Chemische Gemische mit alten, nicht mehr gültigen Kennzeichnungen im Unternehmen

Hartmut H. Frenzel, 29.06.2017

Kennzeichnung von Gefahrstoffen nach altem und nach neuem Recht 
Gefahrstoffe (Quelle: BAuA-Schulungsvortrag "Gefährdungsbeurteilung mit dem Einfachen Maßnahmenkonzept Gefahrstoffe EMKG")

Seit Anfang des Monats bekomme ich immer wieder von gewerblichen Endanwendern eine Frage gestellt: "Was mache ich jetzt mit meinen Gefahrstoffen, die noch die alten Gefahrstoffsymbole haben?

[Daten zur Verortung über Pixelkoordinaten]
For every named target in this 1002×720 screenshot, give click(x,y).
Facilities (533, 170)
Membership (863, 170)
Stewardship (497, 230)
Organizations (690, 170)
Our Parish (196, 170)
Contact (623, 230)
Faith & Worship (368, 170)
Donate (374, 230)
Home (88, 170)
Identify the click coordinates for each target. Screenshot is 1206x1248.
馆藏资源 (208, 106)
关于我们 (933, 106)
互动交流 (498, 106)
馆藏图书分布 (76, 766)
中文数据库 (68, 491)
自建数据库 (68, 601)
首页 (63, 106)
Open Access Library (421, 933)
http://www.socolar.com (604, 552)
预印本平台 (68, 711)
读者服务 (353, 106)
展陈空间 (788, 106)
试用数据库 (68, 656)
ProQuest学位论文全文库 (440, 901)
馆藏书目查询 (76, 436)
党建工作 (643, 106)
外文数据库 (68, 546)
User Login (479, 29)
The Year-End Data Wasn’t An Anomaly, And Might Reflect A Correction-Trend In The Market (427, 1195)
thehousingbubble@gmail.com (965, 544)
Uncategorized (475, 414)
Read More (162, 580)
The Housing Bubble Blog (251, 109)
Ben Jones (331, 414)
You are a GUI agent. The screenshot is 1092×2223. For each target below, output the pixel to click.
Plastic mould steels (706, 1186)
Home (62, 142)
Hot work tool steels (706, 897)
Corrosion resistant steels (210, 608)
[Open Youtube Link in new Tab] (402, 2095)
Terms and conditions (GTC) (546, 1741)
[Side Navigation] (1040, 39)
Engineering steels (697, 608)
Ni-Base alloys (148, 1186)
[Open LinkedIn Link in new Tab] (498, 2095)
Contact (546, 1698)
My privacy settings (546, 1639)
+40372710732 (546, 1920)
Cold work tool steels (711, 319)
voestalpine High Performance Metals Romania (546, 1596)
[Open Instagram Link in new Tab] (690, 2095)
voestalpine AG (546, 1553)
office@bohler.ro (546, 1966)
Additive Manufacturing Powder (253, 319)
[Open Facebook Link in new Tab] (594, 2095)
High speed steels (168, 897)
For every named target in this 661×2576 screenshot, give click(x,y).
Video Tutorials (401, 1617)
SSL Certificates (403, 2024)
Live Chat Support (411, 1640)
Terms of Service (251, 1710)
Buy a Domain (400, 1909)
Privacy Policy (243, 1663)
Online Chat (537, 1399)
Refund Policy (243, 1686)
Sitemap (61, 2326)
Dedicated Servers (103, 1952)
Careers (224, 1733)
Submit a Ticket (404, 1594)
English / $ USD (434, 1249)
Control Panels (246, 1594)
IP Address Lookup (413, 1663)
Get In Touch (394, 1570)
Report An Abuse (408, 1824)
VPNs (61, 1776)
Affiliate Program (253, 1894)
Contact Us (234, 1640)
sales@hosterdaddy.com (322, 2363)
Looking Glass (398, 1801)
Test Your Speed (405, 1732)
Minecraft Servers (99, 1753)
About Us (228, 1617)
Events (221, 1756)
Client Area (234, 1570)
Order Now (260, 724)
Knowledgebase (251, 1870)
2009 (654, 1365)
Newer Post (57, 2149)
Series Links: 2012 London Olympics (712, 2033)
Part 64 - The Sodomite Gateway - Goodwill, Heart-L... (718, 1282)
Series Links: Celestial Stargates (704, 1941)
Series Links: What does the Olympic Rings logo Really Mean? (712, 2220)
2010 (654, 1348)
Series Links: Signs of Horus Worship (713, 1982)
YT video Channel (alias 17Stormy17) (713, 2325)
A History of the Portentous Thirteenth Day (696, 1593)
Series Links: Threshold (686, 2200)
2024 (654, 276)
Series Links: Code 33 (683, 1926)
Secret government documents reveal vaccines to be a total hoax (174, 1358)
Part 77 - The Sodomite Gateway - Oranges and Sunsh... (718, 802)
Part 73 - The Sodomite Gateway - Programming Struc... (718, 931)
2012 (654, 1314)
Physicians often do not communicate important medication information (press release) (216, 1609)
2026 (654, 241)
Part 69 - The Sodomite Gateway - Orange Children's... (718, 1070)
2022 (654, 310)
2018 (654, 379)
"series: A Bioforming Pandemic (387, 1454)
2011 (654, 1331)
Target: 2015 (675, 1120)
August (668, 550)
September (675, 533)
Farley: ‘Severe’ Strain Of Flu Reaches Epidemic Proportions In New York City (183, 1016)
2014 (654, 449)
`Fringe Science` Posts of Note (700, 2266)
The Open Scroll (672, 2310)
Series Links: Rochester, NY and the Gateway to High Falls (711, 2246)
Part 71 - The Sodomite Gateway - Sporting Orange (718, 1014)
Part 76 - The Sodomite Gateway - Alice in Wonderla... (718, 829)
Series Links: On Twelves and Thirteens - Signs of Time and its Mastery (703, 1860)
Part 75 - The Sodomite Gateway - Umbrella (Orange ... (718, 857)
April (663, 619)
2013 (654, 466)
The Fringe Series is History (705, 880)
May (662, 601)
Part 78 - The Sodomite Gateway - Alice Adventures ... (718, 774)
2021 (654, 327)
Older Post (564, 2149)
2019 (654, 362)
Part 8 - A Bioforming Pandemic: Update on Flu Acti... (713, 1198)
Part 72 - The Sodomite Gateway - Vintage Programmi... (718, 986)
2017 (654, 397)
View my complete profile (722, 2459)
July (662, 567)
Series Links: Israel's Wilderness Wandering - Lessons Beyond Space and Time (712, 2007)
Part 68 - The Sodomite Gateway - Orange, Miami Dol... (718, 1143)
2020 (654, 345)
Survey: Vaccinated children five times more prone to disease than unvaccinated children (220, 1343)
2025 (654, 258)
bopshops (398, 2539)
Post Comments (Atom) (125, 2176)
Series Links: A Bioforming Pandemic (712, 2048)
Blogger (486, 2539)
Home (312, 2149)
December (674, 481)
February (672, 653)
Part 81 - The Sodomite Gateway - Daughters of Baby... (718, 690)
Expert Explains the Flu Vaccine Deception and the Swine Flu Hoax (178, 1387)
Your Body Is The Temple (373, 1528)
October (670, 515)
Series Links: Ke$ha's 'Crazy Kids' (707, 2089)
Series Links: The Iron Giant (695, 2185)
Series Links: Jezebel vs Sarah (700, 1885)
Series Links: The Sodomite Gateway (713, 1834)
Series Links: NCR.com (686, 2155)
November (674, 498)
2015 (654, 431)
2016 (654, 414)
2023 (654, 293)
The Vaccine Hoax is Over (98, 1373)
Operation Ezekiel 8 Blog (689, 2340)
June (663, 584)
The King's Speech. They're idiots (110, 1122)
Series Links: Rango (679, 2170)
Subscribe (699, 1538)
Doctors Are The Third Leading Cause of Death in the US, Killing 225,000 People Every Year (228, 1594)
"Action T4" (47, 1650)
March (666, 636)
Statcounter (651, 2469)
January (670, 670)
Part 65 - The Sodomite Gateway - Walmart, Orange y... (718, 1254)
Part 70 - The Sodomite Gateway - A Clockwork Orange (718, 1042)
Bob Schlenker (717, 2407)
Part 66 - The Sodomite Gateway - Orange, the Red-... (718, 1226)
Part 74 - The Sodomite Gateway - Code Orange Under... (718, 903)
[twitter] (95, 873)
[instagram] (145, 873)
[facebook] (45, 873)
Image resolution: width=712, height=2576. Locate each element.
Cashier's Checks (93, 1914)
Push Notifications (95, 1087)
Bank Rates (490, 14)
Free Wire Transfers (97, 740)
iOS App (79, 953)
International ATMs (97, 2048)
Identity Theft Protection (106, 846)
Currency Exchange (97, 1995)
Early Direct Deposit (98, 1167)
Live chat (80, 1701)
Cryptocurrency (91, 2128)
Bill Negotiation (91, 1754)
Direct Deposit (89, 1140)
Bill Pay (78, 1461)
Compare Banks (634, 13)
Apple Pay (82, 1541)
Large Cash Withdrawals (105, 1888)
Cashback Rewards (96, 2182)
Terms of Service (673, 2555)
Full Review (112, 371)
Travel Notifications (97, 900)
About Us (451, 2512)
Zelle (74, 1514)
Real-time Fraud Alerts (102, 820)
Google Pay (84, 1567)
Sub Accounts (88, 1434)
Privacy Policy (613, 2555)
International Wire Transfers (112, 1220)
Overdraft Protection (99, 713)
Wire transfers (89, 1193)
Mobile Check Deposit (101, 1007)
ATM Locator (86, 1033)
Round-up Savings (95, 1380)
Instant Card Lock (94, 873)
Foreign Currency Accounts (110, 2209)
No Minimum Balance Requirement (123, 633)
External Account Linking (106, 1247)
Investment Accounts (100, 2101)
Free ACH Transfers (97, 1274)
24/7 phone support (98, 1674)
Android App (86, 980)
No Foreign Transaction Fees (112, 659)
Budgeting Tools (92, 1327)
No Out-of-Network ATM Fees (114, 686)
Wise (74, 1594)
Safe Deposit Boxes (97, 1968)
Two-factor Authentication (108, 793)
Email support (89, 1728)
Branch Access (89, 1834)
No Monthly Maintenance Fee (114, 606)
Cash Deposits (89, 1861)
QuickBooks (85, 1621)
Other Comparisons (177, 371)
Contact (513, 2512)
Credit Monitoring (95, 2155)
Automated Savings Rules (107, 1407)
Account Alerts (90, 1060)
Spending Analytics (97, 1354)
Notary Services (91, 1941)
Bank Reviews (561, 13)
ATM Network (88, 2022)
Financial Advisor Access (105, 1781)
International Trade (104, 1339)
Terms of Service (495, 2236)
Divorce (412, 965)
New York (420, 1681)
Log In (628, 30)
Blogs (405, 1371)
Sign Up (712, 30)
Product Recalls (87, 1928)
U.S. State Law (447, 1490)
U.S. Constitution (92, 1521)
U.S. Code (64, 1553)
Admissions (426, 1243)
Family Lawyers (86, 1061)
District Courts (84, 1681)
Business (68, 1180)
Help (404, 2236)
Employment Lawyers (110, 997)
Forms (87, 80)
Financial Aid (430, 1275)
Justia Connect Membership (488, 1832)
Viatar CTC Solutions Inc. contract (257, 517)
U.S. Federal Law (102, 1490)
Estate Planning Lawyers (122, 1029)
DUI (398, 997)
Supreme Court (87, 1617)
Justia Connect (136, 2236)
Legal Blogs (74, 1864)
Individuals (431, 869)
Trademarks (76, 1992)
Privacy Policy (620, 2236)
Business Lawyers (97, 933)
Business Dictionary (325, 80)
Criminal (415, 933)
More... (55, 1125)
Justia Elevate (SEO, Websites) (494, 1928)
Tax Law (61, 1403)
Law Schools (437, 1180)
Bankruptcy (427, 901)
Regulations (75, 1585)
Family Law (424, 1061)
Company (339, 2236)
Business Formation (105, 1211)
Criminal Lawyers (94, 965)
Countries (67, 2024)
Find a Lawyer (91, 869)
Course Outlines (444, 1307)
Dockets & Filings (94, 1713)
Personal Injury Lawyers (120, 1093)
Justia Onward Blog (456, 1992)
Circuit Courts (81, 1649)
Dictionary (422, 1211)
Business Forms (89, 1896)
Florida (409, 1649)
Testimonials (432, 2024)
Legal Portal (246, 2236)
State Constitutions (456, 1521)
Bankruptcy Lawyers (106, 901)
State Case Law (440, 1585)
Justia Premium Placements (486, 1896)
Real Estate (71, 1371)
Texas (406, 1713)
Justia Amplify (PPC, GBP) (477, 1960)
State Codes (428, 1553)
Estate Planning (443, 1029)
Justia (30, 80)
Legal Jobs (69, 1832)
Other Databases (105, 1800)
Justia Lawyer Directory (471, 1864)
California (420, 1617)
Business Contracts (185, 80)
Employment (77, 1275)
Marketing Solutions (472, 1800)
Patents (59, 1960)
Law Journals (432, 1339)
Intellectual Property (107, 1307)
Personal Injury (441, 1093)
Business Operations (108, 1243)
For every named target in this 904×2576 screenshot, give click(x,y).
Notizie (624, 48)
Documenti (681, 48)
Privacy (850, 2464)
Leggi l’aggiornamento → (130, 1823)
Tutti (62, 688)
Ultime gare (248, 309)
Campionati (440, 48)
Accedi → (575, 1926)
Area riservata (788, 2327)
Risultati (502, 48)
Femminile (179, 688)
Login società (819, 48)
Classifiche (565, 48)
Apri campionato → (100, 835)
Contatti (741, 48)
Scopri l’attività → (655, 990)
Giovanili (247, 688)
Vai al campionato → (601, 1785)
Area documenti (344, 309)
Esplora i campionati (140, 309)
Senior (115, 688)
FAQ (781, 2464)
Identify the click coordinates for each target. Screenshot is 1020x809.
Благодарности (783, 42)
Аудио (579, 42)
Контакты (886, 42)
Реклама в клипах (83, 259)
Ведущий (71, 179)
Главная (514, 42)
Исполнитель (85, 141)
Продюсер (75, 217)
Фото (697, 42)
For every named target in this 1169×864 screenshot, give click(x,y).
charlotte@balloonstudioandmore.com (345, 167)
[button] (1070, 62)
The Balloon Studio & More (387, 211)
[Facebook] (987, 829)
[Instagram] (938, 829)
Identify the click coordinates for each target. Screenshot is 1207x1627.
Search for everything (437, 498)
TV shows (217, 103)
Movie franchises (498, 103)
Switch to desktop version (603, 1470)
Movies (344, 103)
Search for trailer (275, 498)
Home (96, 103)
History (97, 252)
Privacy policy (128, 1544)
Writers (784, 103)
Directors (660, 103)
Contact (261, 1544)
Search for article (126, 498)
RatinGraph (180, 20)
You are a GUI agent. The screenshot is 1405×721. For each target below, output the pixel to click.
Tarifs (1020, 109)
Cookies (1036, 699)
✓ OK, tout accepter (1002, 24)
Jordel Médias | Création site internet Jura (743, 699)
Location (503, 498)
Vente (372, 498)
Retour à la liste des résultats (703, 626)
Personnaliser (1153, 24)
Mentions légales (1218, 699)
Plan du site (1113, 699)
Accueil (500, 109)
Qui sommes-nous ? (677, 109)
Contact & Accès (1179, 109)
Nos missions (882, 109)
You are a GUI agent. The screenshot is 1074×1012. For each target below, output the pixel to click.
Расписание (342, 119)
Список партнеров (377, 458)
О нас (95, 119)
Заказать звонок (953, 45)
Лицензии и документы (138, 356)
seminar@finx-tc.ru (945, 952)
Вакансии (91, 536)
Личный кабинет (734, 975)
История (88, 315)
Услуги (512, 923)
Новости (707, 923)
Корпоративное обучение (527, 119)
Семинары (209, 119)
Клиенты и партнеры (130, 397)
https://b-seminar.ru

AUFGABENSTELLUNG - Fasse bitte den Textauszug über alte Gefahrstoffkennzeichnungen in zwei Sätzen zusammen.

LÖSUNG - Der Textauszug befasst sich mit chemischen Gemischen in Unternehmen, die noch alte, nicht mehr gültige Kennzeichnungen tragen, und mit der Kennzeichnung von Gefahrstoffen nach altem und nach neuem Recht. Seit Anfang des Monats kommt von gewerblichen Endanwendern immer wieder die Frage, was mit Gefahrstoffen geschehen soll, die noch die alten Gefahrstoffsymbole haben.